Scientists from India have devised a way to use lasers to melt and weld spider silk to itself as well as to a number of other materials, including Kevlar.

Spider silk is reportedly one of the strongest natural fibres and its uses as an all natural, environmentally friendly substance are potentially far reaching. According to a paper published in researchgate, the material can be used in medicine, surgery, and even drug delivery. Procurement and farming of spider silk is not feasible on an industrial scale, mostly owing to the cannibalistic nature of spiders.

The team from Indian Institute of Science Education and Research, Mohali, was able to amplify a laser beam's power when passed through spider silk and was able to use it cut the silk in certain places or bulge and melt the silk to an extent where it can be bent or even welded on to surfaces.

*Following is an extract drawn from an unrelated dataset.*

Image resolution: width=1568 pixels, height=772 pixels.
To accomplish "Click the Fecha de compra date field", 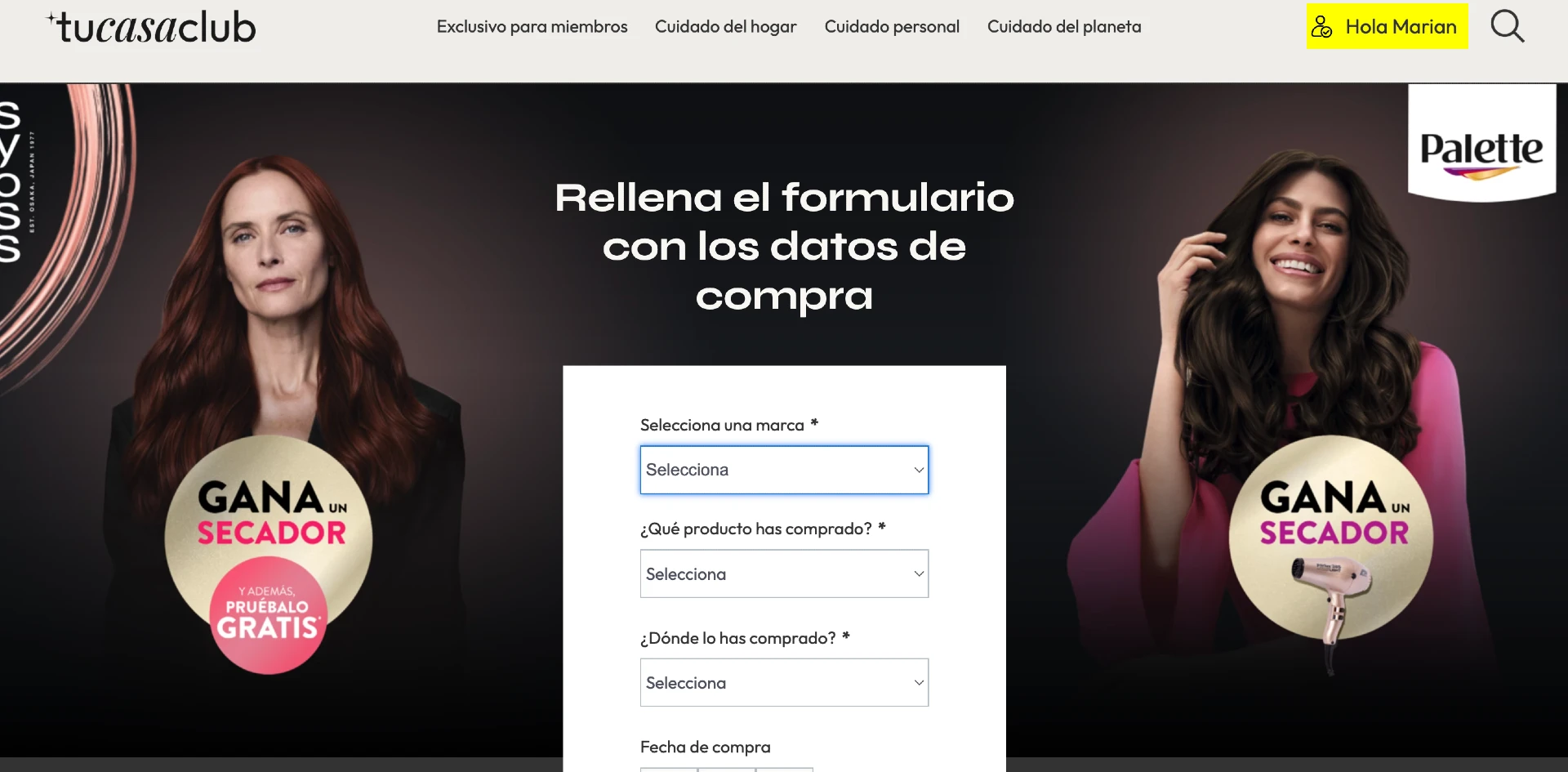I will 726,770.
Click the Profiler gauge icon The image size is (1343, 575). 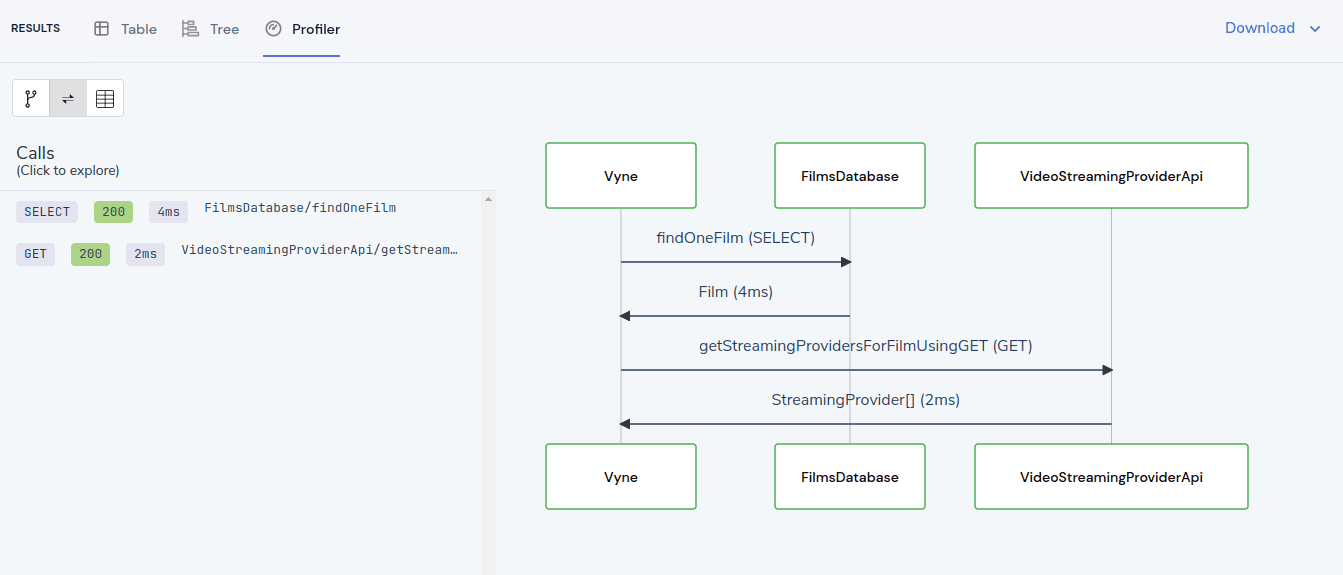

The effect that made this manipulation of silk possible is called, according to a report by ARS technica, "nonlinear multiphoton interactions." It works when two photons of a given energy level are able to combine into one of double the energy within certain materials. It was found that when a specific type of light is passed through spider silk, it amplifies into a high energy state, which is absorbed by the fibres, allowing it to melt and be welded.

Researchers directed short pulses of a femtosecond laser to certain parts of spider silk. By doing this, they were reportedly able to keep the energy expansion within the silk localised instead of letting it diffuse.

During the initial phases of testing, it was found that different wavelengths of lasers were either doubling, tripling, or quadrupling the energy of incoming photons, and that at certain power levels, there was no effect to the silk, but at higher power levels, about 80 GigaWatts per square centimeter, the silk simply got cut, ars technica reports.

By fine tuning wavelength and power levels, the team was reportedly able to precisely bend the silk to form spring, solenoids, and complicated knots.

When placed against other materials, the melting silk was able to weld on to them. Surfaces such as glass, metal, and Kevlar bonded to spider silk with a strength that is equivalent to the silk itself, it was reported. The team was reportedly even able to suspend a small mirror from a frame with only silk through laser welds.

The study was published in the journal Nature.com.